Donald Trump has chosen Alabama Senator Jeff Sessions as his pick for U.S. Attorney General, despite (or perhaps because of?) Sessions’ racist past, the NYT reports:
While serving as a United States prosecutor in Alabama, Mr. Sessions was nominated in 1986 by President Ronald Reagan for a federal judgeship. But his nomination was rejected by the Republican-controlled Senate Judiciary Committee because of racially charged comments and actions. At that time, he was one of two judicial nominees whose selections were halted by the panel in nearly 50 years.
In testimony before the committee, former colleagues said that Mr. Sessions had referred to the N.A.A.C.P., the Southern Christian Leadership Conference and other civil rights groups as “un-American” and “Communist-inspired.” An African-American federal prosecutor then, Thomas H. Figures, said Mr. Sessions had referred to him as “boy” and testified that Mr. Sessions said the Ku Klux Klan was fine “until I found out they smoked pot.” Mr. Sessions dismissed that remark as a joke.

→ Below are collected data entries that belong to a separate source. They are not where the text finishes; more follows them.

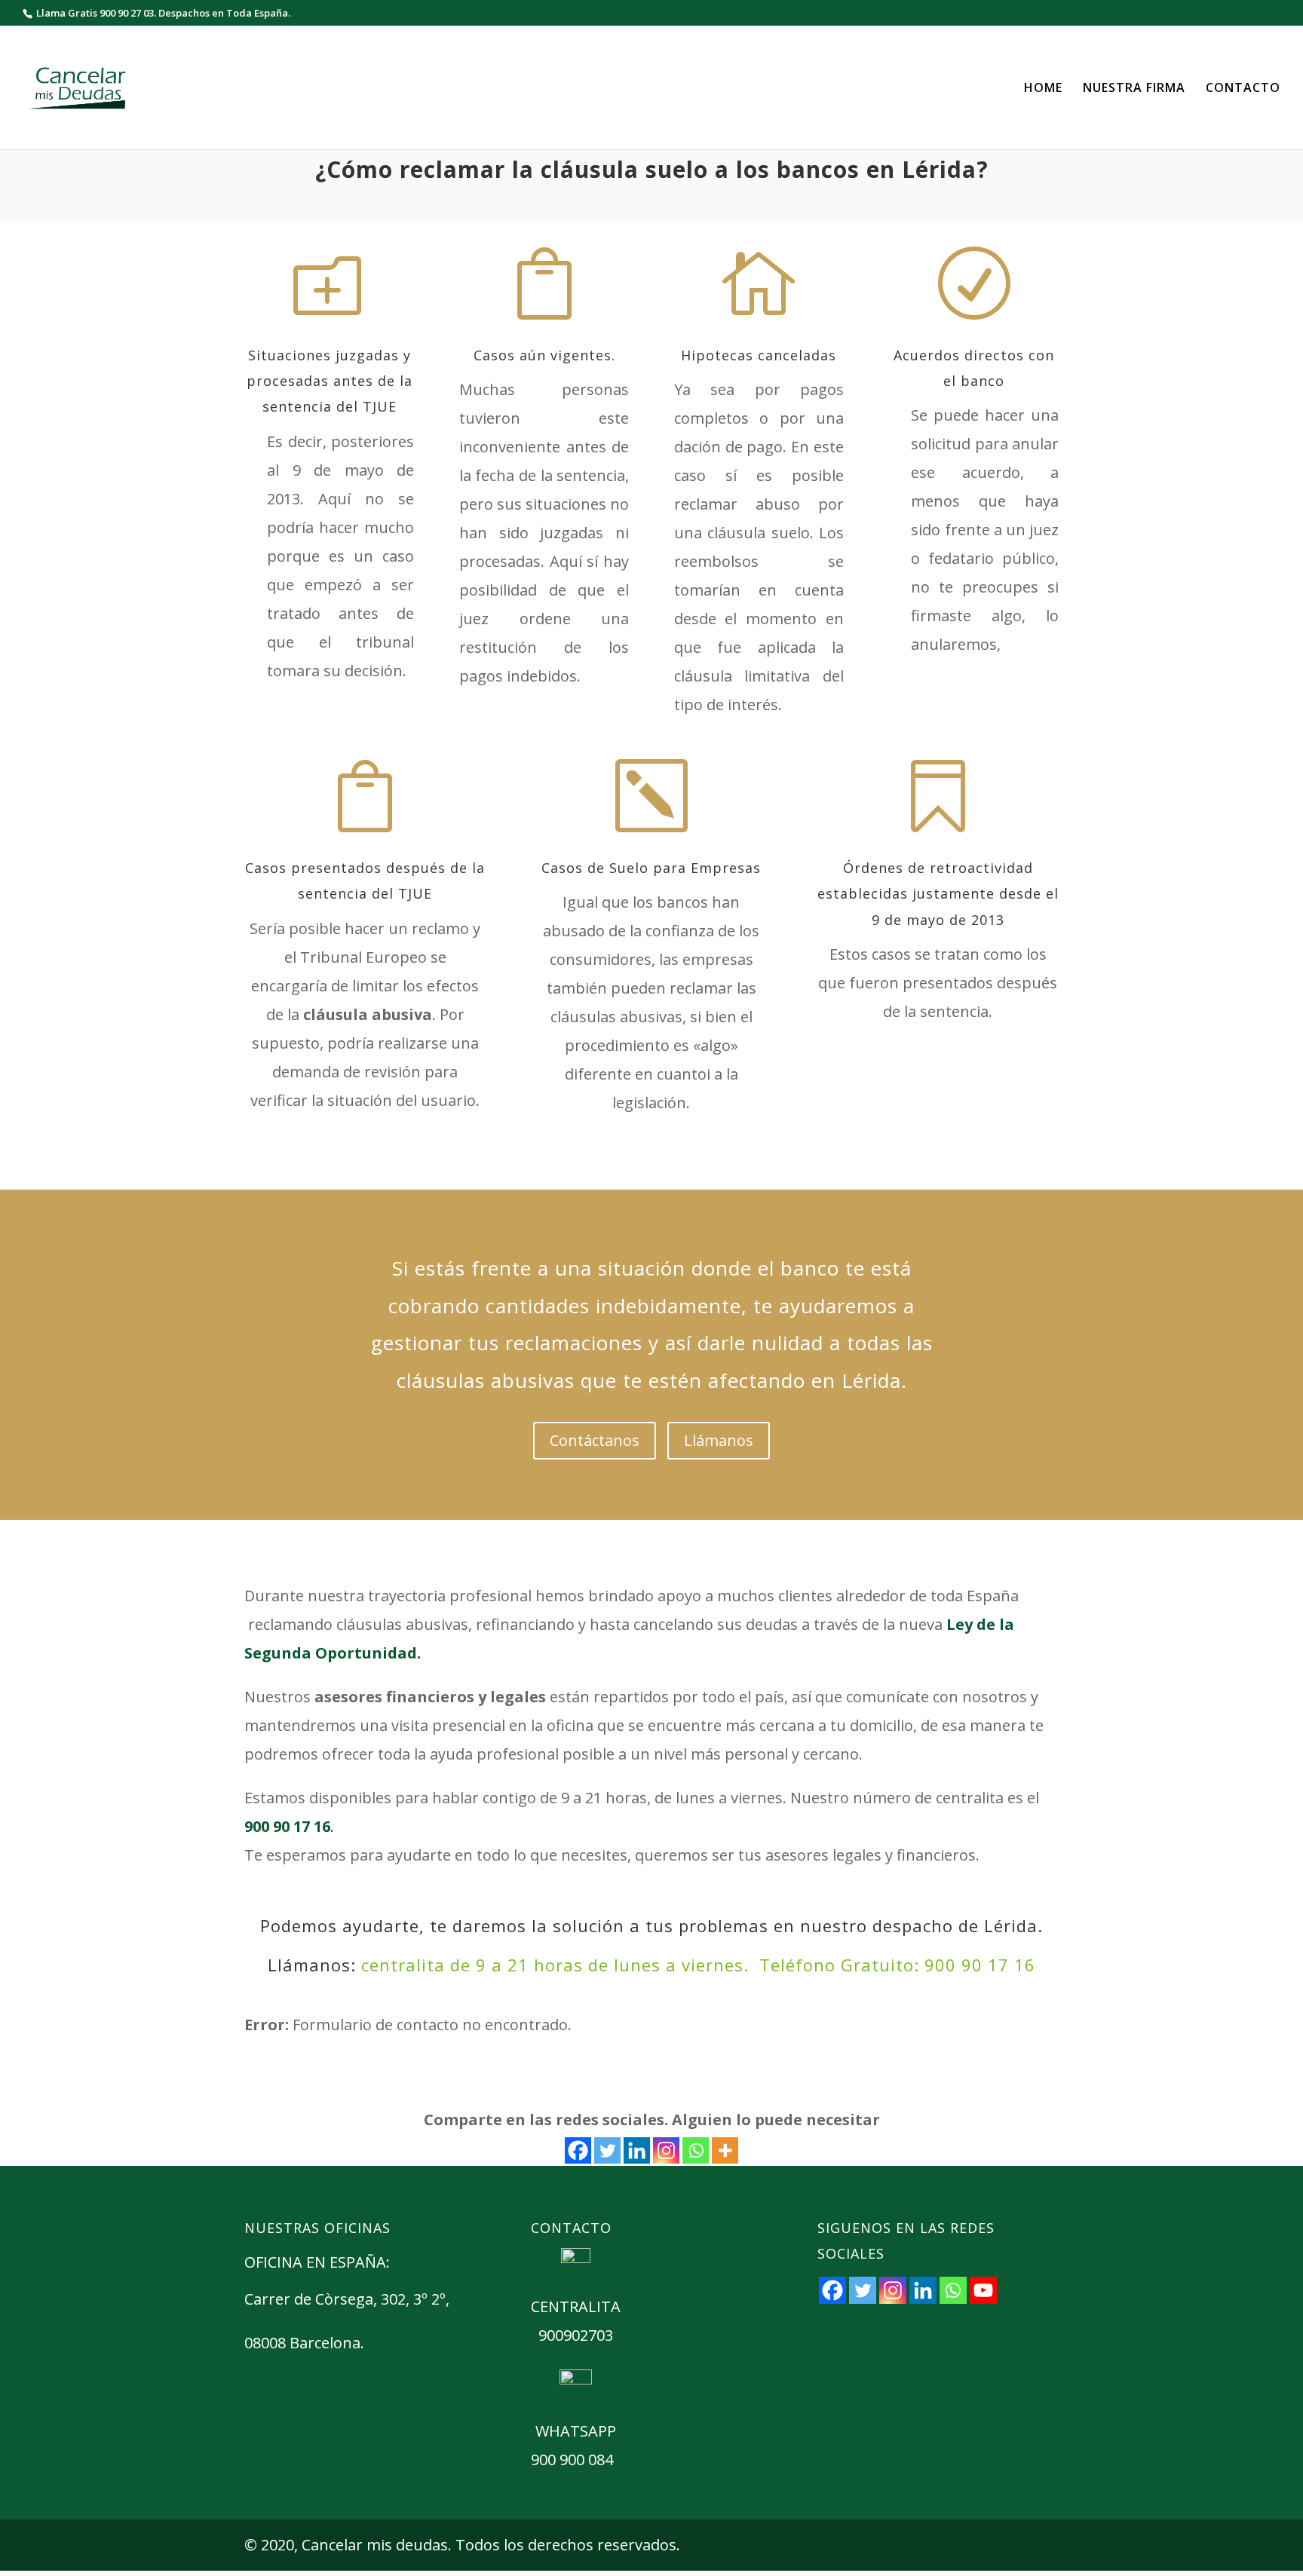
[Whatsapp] (695, 2150)
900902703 (575, 2335)
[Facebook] (578, 2150)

Sessions has been a vocal opponent of marriage equality. He also grilled then Supreme Court nominee Elena Kagan on her opposition to Don’t Ask, Don’t Tell during her senate confirmation hearings and said he would do crack cocaine at Sonia Sotomayor’s hearings. He also opposed the Matthew Shepard hate crimes act.
Jeff Sessions is the anti-Holder. Voting rights and civil rights in particular will be imperiled by an indifferent or hostile DOJ.